(Collected data entries)
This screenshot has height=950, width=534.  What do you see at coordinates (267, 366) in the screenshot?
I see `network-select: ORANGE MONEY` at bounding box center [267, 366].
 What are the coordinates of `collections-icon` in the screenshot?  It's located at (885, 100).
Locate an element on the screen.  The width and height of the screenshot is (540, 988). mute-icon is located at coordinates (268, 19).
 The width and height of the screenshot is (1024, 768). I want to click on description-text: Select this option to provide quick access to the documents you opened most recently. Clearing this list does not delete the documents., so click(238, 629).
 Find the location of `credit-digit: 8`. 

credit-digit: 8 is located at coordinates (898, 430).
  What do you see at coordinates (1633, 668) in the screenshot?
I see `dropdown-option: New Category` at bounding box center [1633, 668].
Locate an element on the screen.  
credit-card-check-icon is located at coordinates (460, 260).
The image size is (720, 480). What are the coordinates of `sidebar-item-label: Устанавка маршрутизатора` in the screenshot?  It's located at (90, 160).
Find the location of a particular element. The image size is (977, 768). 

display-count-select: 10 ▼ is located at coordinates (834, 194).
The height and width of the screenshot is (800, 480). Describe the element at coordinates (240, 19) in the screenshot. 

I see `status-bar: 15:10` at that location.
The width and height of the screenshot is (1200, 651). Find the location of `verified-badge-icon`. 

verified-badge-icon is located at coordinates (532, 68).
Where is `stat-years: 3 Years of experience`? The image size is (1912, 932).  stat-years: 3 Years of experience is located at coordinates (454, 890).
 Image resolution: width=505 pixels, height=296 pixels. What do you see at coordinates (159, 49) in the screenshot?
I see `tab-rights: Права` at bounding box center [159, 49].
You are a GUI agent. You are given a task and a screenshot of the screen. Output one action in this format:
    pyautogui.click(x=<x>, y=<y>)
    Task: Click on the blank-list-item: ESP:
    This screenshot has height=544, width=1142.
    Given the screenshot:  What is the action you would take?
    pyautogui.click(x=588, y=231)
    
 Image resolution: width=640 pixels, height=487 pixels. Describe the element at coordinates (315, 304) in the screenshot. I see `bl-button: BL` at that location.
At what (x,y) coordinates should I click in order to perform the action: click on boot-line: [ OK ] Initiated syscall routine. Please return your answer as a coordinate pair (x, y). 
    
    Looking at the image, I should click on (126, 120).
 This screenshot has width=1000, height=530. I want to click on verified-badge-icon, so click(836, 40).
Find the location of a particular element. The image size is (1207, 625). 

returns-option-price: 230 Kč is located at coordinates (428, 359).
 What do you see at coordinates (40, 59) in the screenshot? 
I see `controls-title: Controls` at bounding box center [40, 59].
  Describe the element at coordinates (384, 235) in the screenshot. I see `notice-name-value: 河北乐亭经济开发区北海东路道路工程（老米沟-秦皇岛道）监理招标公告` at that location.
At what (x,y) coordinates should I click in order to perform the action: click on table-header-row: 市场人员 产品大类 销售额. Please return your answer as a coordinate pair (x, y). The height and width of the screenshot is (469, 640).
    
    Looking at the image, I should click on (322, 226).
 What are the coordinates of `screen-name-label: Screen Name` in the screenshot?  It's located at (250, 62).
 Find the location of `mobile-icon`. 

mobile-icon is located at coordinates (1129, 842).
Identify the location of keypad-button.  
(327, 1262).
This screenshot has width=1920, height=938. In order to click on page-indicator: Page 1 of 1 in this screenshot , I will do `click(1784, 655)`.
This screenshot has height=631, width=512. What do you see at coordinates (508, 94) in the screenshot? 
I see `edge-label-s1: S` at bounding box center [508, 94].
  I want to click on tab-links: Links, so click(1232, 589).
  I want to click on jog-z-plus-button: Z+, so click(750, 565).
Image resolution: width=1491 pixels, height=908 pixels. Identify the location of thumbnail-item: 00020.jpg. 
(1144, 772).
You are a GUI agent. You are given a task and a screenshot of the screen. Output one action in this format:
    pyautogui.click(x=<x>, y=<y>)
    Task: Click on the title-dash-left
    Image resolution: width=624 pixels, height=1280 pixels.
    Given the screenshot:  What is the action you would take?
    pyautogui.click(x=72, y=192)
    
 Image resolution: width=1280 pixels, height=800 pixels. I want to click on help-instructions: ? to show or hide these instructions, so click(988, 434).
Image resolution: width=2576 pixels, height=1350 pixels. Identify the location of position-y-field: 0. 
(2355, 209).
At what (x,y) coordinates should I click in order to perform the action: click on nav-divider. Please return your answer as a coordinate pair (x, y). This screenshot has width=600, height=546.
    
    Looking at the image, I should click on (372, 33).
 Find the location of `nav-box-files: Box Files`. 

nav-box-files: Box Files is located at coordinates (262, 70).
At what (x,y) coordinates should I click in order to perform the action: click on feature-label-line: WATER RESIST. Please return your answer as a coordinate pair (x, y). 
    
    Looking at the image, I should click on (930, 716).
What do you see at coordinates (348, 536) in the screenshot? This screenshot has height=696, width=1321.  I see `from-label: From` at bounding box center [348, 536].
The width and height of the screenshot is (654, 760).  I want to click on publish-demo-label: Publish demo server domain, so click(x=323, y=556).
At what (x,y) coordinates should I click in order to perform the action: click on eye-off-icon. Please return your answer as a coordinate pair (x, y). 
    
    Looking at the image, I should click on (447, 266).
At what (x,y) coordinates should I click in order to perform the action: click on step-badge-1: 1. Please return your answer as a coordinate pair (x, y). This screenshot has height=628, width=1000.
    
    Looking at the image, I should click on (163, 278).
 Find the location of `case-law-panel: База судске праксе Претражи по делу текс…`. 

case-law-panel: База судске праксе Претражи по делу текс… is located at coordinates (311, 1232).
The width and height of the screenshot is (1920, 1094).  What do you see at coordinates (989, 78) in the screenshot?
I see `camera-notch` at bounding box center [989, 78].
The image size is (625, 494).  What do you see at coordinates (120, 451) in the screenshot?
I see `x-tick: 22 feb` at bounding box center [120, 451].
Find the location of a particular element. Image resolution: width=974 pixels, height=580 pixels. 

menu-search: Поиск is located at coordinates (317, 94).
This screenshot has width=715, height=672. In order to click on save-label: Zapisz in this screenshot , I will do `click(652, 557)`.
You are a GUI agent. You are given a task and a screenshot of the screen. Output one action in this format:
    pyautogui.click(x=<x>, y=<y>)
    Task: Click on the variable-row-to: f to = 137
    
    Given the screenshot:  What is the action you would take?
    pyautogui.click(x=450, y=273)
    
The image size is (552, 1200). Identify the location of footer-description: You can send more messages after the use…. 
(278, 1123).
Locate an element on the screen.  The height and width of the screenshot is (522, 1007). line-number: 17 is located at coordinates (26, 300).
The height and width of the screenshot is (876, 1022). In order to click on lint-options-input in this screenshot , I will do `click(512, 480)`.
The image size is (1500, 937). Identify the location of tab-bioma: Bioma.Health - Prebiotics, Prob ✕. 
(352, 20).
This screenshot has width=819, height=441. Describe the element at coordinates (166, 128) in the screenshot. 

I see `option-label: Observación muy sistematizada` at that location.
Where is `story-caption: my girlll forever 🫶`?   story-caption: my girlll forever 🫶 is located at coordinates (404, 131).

**Work item:**
Rewrite the material in full, changing every instance of "Locate an element on the screen" to "Find an element on the screen" and leaving all other text unchanged.

**Written response:**
This screenshot has height=950, width=534.  What do you see at coordinates (267, 366) in the screenshot?
I see `network-select: ORANGE MONEY` at bounding box center [267, 366].
 What are the coordinates of `collections-icon` in the screenshot?  It's located at (885, 100).
Find an element on the screen.  The width and height of the screenshot is (540, 988). mute-icon is located at coordinates (268, 19).
 The width and height of the screenshot is (1024, 768). I want to click on description-text: Select this option to provide quick access to the documents you opened most recently. Clearing this list does not delete the documents., so click(238, 629).
 Find the location of `credit-digit: 8`. 

credit-digit: 8 is located at coordinates (898, 430).
  What do you see at coordinates (1633, 668) in the screenshot?
I see `dropdown-option: New Category` at bounding box center [1633, 668].
Find an element on the screen.  
credit-card-check-icon is located at coordinates (460, 260).
The image size is (720, 480). What are the coordinates of `sidebar-item-label: Устанавка маршрутизатора` in the screenshot?  It's located at (90, 160).
Find the location of a particular element. The image size is (977, 768). 

display-count-select: 10 ▼ is located at coordinates (834, 194).
The height and width of the screenshot is (800, 480). Describe the element at coordinates (240, 19) in the screenshot. 

I see `status-bar: 15:10` at that location.
The width and height of the screenshot is (1200, 651). Find the location of `verified-badge-icon`. 

verified-badge-icon is located at coordinates (532, 68).
Where is `stat-years: 3 Years of experience`? The image size is (1912, 932).  stat-years: 3 Years of experience is located at coordinates (454, 890).
 Image resolution: width=505 pixels, height=296 pixels. What do you see at coordinates (159, 49) in the screenshot?
I see `tab-rights: Права` at bounding box center [159, 49].
You are a GUI agent. You are given a task and a screenshot of the screen. Output one action in this format:
    pyautogui.click(x=<x>, y=<y>)
    Task: Click on the blank-list-item: ESP:
    This screenshot has height=544, width=1142.
    Given the screenshot:  What is the action you would take?
    pyautogui.click(x=588, y=231)
    
 Image resolution: width=640 pixels, height=487 pixels. Describe the element at coordinates (315, 304) in the screenshot. I see `bl-button: BL` at that location.
At what (x,y) coordinates should I click in order to perform the action: click on boot-line: [ OK ] Initiated syscall routine. Please return your answer as a coordinate pair (x, y). 
    
    Looking at the image, I should click on (126, 120).
 This screenshot has width=1000, height=530. I want to click on verified-badge-icon, so click(836, 40).
Find the location of a particular element. The image size is (1207, 625). 

returns-option-price: 230 Kč is located at coordinates (428, 359).
 What do you see at coordinates (40, 59) in the screenshot? 
I see `controls-title: Controls` at bounding box center [40, 59].
  Describe the element at coordinates (384, 235) in the screenshot. I see `notice-name-value: 河北乐亭经济开发区北海东路道路工程（老米沟-秦皇岛道）监理招标公告` at that location.
At what (x,y) coordinates should I click in order to perform the action: click on table-header-row: 市场人员 产品大类 销售额. Please return your answer as a coordinate pair (x, y). The height and width of the screenshot is (469, 640).
    
    Looking at the image, I should click on (322, 226).
 What are the coordinates of `screen-name-label: Screen Name` in the screenshot?  It's located at (250, 62).
 Find the location of `mobile-icon`. 

mobile-icon is located at coordinates (1129, 842).
Identify the location of keypad-button.  
(327, 1262).
This screenshot has width=1920, height=938. In order to click on page-indicator: Page 1 of 1 in this screenshot , I will do `click(1784, 655)`.
This screenshot has height=631, width=512. What do you see at coordinates (508, 94) in the screenshot? 
I see `edge-label-s1: S` at bounding box center [508, 94].
  I want to click on tab-links: Links, so click(1232, 589).
  I want to click on jog-z-plus-button: Z+, so click(750, 565).
Image resolution: width=1491 pixels, height=908 pixels. Identify the location of thumbnail-item: 00020.jpg. 
(1144, 772).
You are a GUI agent. You are given a task and a screenshot of the screen. Output one action in this format:
    pyautogui.click(x=<x>, y=<y>)
    Task: Click on the title-dash-left
    Image resolution: width=624 pixels, height=1280 pixels.
    Given the screenshot:  What is the action you would take?
    pyautogui.click(x=72, y=192)
    
 Image resolution: width=1280 pixels, height=800 pixels. I want to click on help-instructions: ? to show or hide these instructions, so click(988, 434).
Image resolution: width=2576 pixels, height=1350 pixels. Identify the location of position-y-field: 0. 
(2355, 209).
At what (x,y) coordinates should I click in order to perform the action: click on nav-divider. Please return your answer as a coordinate pair (x, y). This screenshot has width=600, height=546.
    
    Looking at the image, I should click on (372, 33).
 Find the location of `nav-box-files: Box Files`. 

nav-box-files: Box Files is located at coordinates (262, 70).
At what (x,y) coordinates should I click in order to perform the action: click on feature-label-line: WATER RESIST. Please return your answer as a coordinate pair (x, y). 
    
    Looking at the image, I should click on (930, 716).
What do you see at coordinates (348, 536) in the screenshot? This screenshot has height=696, width=1321.  I see `from-label: From` at bounding box center [348, 536].
The width and height of the screenshot is (654, 760).  I want to click on publish-demo-label: Publish demo server domain, so click(x=323, y=556).
At what (x,y) coordinates should I click in order to perform the action: click on eye-off-icon. Please return your answer as a coordinate pair (x, y). 
    
    Looking at the image, I should click on (447, 266).
At what (x,y) coordinates should I click in order to perform the action: click on step-badge-1: 1. Please return your answer as a coordinate pair (x, y). This screenshot has height=628, width=1000.
    
    Looking at the image, I should click on (163, 278).
 Find the location of `case-law-panel: База судске праксе Претражи по делу текс…`. 

case-law-panel: База судске праксе Претражи по делу текс… is located at coordinates (311, 1232).
The width and height of the screenshot is (1920, 1094).  What do you see at coordinates (989, 78) in the screenshot?
I see `camera-notch` at bounding box center [989, 78].
The image size is (625, 494).  What do you see at coordinates (120, 451) in the screenshot?
I see `x-tick: 22 feb` at bounding box center [120, 451].
Find the location of a particular element. Image resolution: width=974 pixels, height=580 pixels. 

menu-search: Поиск is located at coordinates (317, 94).
This screenshot has width=715, height=672. In order to click on save-label: Zapisz in this screenshot , I will do `click(652, 557)`.
You are a GUI agent. You are given a task and a screenshot of the screen. Output one action in this format:
    pyautogui.click(x=<x>, y=<y>)
    Task: Click on the variable-row-to: f to = 137
    
    Given the screenshot:  What is the action you would take?
    pyautogui.click(x=450, y=273)
    
The image size is (552, 1200). Identify the location of footer-description: You can send more messages after the use…. 
(278, 1123).
Find an element on the screen.  The height and width of the screenshot is (522, 1007). line-number: 17 is located at coordinates (26, 300).
The height and width of the screenshot is (876, 1022). In order to click on lint-options-input in this screenshot , I will do `click(512, 480)`.
The image size is (1500, 937). Identify the location of tab-bioma: Bioma.Health - Prebiotics, Prob ✕. 
(352, 20).
This screenshot has width=819, height=441. Describe the element at coordinates (166, 128) in the screenshot. 

I see `option-label: Observación muy sistematizada` at that location.
Where is `story-caption: my girlll forever 🫶`?   story-caption: my girlll forever 🫶 is located at coordinates (404, 131).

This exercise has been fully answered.